Holly - a must for winter berries

The holly is an iconic plant that likes to share the forest floor with the mighty oak, so this slow-grower prefers good drainage. Our prickly native form, Ilex aquifolium, takes its species name from Aquila the eagle indicating the talon-like sharpness of the tips on each leaf. Although evergreen, some leaves are shed throughout the year, so this is best planted away from borders you weed by hand. Unless you have masochistic tendencies!

The Downton Effect

Thankfully a less-prickly holly occurred and was first identified at Highclere Castle in Berkshire, now famous as the setting for Downton Abbey. These rounder-leaved hybrids are named Highclere hollies, or Ilex x altaclerensis, and they form curved bushes far more quickly than the slower growing Ilex aquifolium.
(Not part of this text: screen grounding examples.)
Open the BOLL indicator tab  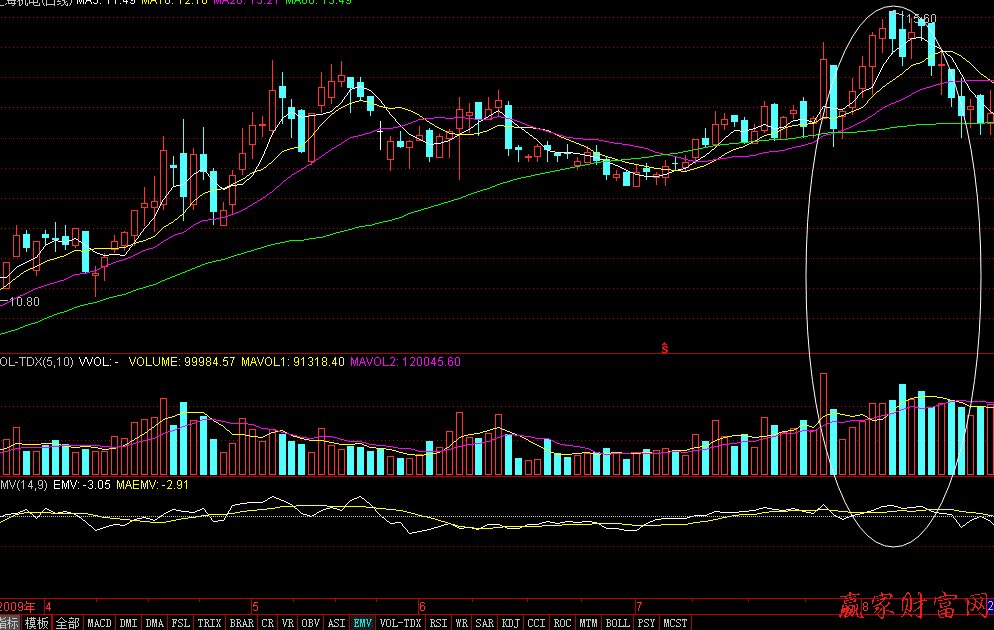[x=618, y=623]
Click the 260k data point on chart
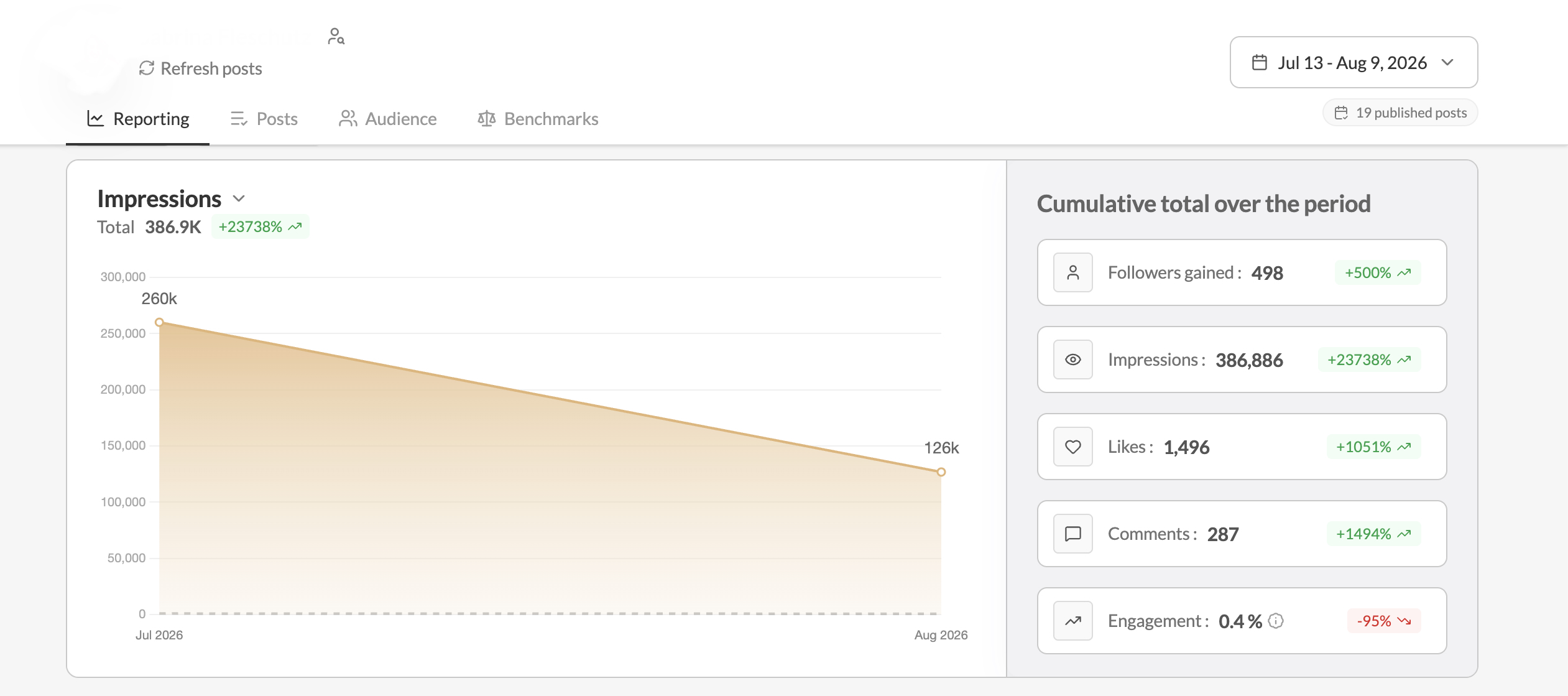 (x=159, y=322)
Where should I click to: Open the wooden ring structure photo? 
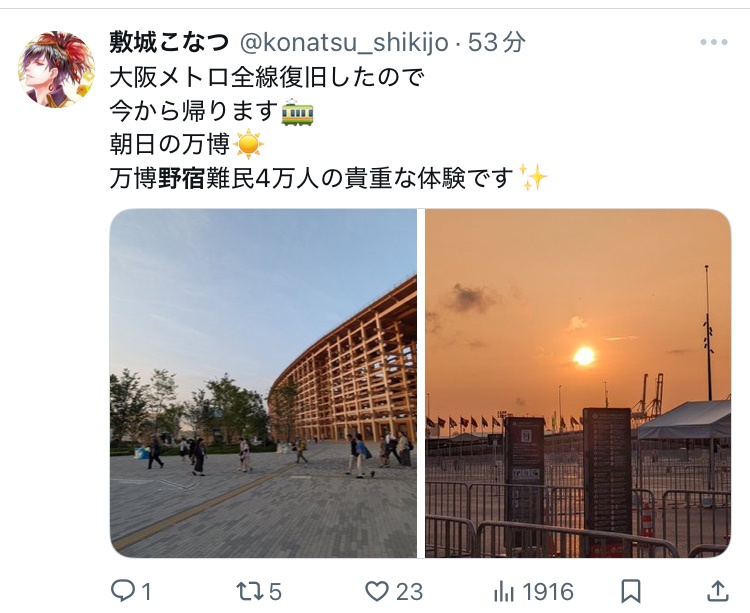263,383
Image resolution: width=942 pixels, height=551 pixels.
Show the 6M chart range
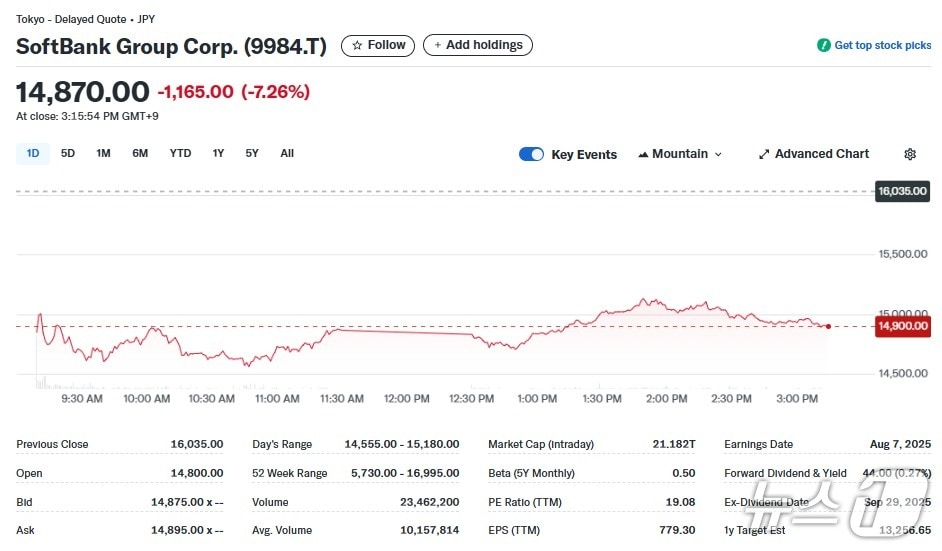point(140,153)
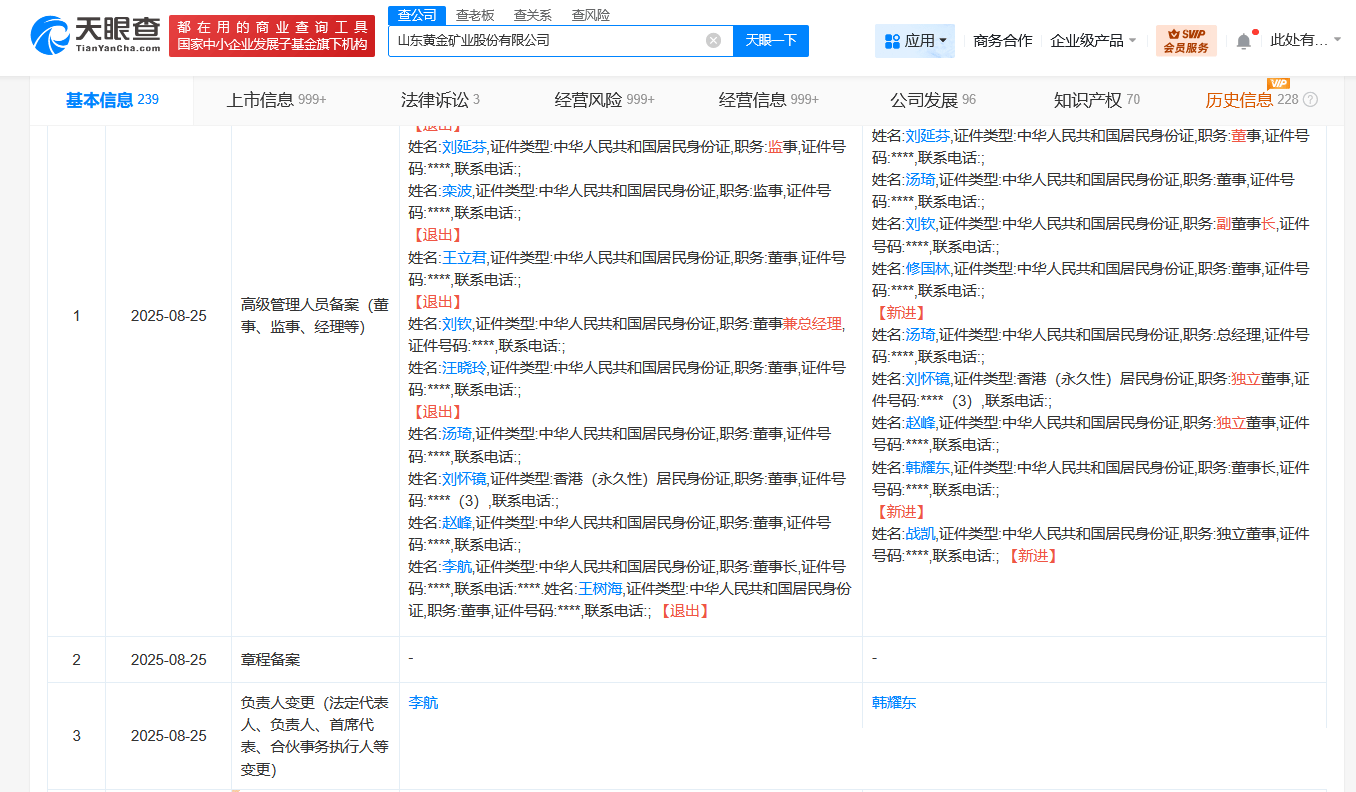
Task: Open the 李航 person link
Action: 422,702
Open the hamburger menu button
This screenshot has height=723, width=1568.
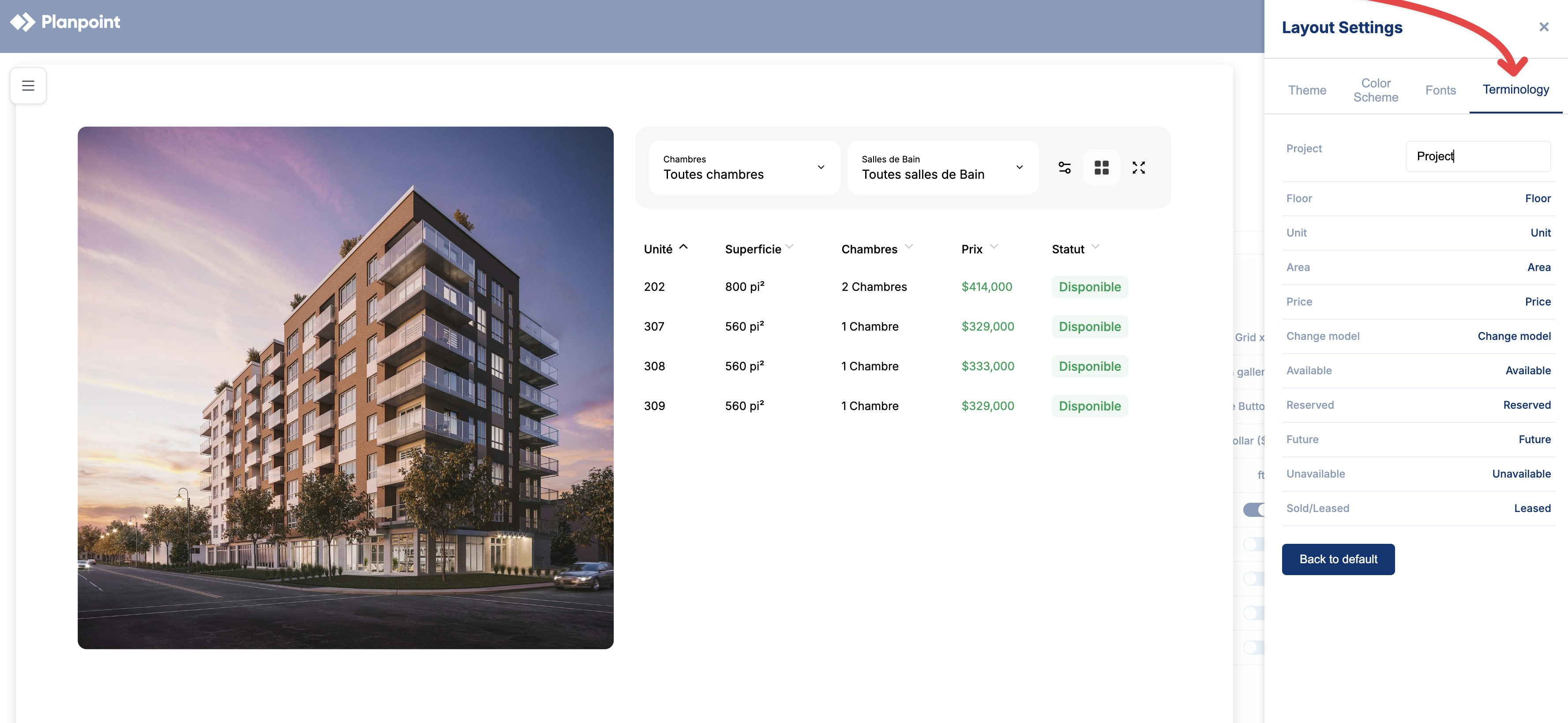pos(28,86)
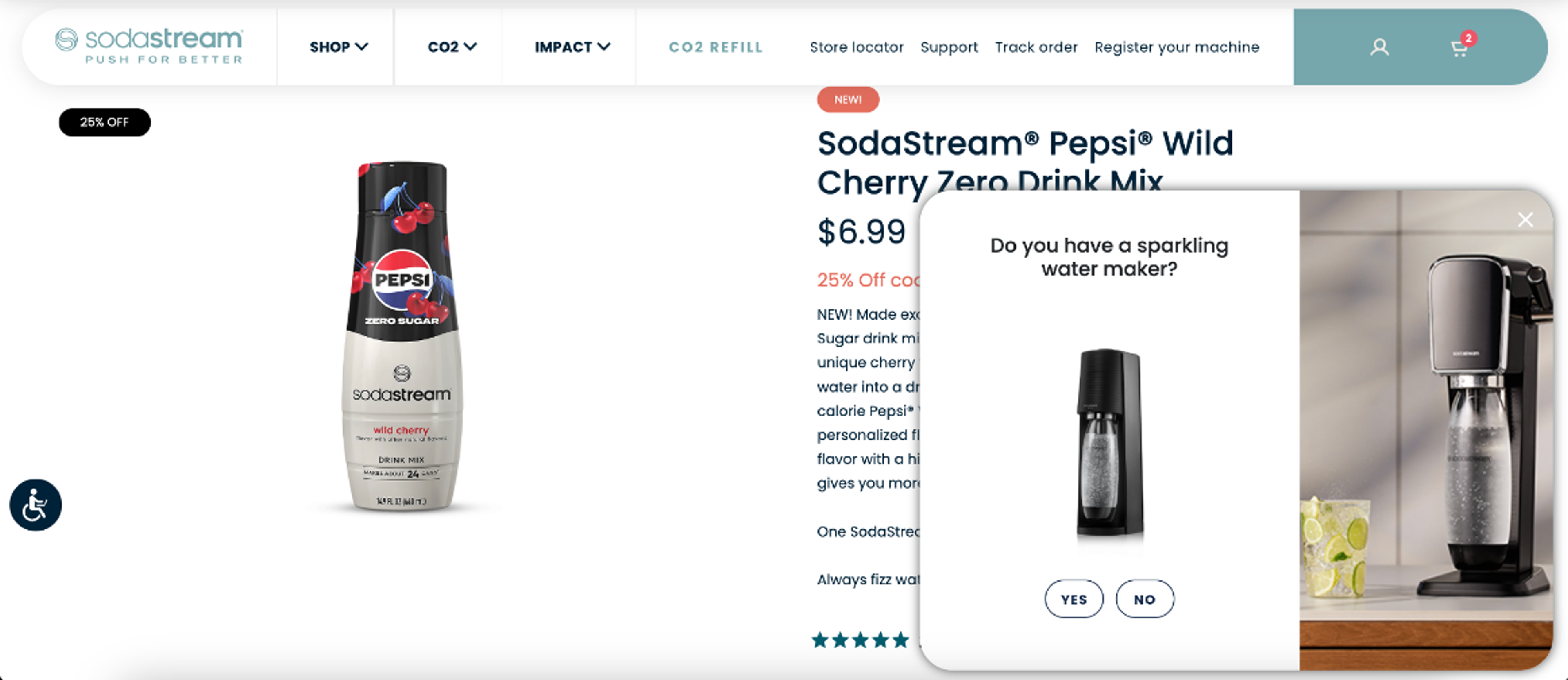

Better still their leaves are almost spineless, so kinder on the hands. There are several varieties and they can be trained as a hedge, topiarised into mop-headed standards, or just left to their own devices.

Berries Galore

The prickly Ilex aquifolium can produce lots of small berries in abundance. However the larger leaved Highclere hollies (I. x altaclerensis) produce much larger berries but not in such great numbers. Most named hollies are dioecious: they either have female flowers that turn into berries, or male flowers that produce lots of necessary pollen to fertilise the female flowers.

It Takes Two to Tango

The males and females generally need to interact together and be cross-pollinated by the bees. In built up areas, or places where wild hollies abound, there will be plenty of male and female hollies already rubbing shoulders. If you decide you need both however, take care when choosing as their plant names do not always reflect their true gender. Ilex x altaclerensis 'Golden King' is a female and not a male as its name suggest. The dark-green leaves, roughly margined in yellow, are bright and lively and add even more colour.

Or you might consider the pyramidal prickly holly Ilex aquifolium 'Argentea Marginata', with its crisp combination of ivory-white and rich-green quilled foliage. The red berries, lavishly produced, show up well against the silvery foliage. Variegated hollies are extremely useful for brightening up a garden, whether you go for cool and silvery, or brash gold and green.

An Exception to the Rule

Green-leaved hollies are also worth growing, because rich-green foliage is the best winter warmer of all. One self-fertile holly, Ilex aquifolium 'J.C. van Tol', will berry on its own and produce heavy clusters all along the stems. It's vigorous, fast-growing and the rich-green leaves are not as spiny as many, so it's often used for holly wreaths. It's also the provider of the perfect touch of red for the winter garden.